Pixel coordinate grounding data

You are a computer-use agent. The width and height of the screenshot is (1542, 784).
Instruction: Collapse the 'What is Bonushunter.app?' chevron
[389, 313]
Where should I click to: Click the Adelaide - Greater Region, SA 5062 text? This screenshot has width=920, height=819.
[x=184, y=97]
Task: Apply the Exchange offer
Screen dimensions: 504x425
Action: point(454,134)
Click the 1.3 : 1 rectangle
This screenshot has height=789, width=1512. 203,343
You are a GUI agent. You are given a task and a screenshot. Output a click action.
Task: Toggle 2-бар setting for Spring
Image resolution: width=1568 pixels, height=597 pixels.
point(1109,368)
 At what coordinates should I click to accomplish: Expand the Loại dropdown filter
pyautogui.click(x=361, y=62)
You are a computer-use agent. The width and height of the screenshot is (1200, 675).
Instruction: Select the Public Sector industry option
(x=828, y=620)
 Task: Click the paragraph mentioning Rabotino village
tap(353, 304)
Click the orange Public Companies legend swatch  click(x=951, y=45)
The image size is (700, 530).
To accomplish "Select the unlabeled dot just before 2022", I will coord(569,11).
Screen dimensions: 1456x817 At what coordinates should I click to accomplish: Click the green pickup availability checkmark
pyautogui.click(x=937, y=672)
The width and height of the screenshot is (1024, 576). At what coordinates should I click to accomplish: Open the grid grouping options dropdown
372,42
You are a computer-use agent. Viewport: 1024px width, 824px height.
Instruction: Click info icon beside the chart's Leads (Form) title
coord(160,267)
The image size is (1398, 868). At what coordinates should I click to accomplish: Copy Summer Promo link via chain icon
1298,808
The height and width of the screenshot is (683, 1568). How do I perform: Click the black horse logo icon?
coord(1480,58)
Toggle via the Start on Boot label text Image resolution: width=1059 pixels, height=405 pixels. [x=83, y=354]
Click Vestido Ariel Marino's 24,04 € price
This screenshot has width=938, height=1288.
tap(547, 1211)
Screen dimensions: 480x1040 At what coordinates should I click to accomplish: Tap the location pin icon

WORK TO BE COMPLETED: So that the data stays intact, repeat all of it exactly.

FINAL ANSWER:
You are a computer-use agent. The width and height of the screenshot is (1542, 784).
Instruction: Collapse the 'What is Bonushunter.app?' chevron
[389, 313]
Where should I click to: Click the Adelaide - Greater Region, SA 5062 text? This screenshot has width=920, height=819.
[x=184, y=97]
Task: Apply the Exchange offer
Screen dimensions: 504x425
Action: point(454,134)
Click the 1.3 : 1 rectangle
This screenshot has height=789, width=1512. 203,343
You are a GUI agent. You are given a task and a screenshot. Output a click action.
Task: Toggle 2-бар setting for Spring
Image resolution: width=1568 pixels, height=597 pixels.
point(1109,368)
 At what coordinates should I click to accomplish: Expand the Loại dropdown filter
pyautogui.click(x=361, y=62)
You are a computer-use agent. The width and height of the screenshot is (1200, 675).
Instruction: Select the Public Sector industry option
(x=828, y=620)
 Task: Click the paragraph mentioning Rabotino village
tap(353, 304)
Click the orange Public Companies legend swatch  click(x=951, y=45)
The image size is (700, 530).
To accomplish "Select the unlabeled dot just before 2022", I will coord(569,11).
Screen dimensions: 1456x817 At what coordinates should I click to accomplish: Click the green pickup availability checkmark
pyautogui.click(x=937, y=672)
The width and height of the screenshot is (1024, 576). At what coordinates should I click to accomplish: Open the grid grouping options dropdown
372,42
You are a computer-use agent. Viewport: 1024px width, 824px height.
Instruction: Click info icon beside the chart's Leads (Form) title
coord(160,267)
The image size is (1398, 868). At what coordinates should I click to accomplish: Copy Summer Promo link via chain icon
1298,808
The height and width of the screenshot is (683, 1568). How do I perform: Click the black horse logo icon?
coord(1480,58)
Toggle via the Start on Boot label text Image resolution: width=1059 pixels, height=405 pixels. [x=83, y=354]
Click Vestido Ariel Marino's 24,04 € price
This screenshot has width=938, height=1288.
tap(547, 1211)
Screen dimensions: 480x1040 At what coordinates should I click to accomplish: Tap the location pin icon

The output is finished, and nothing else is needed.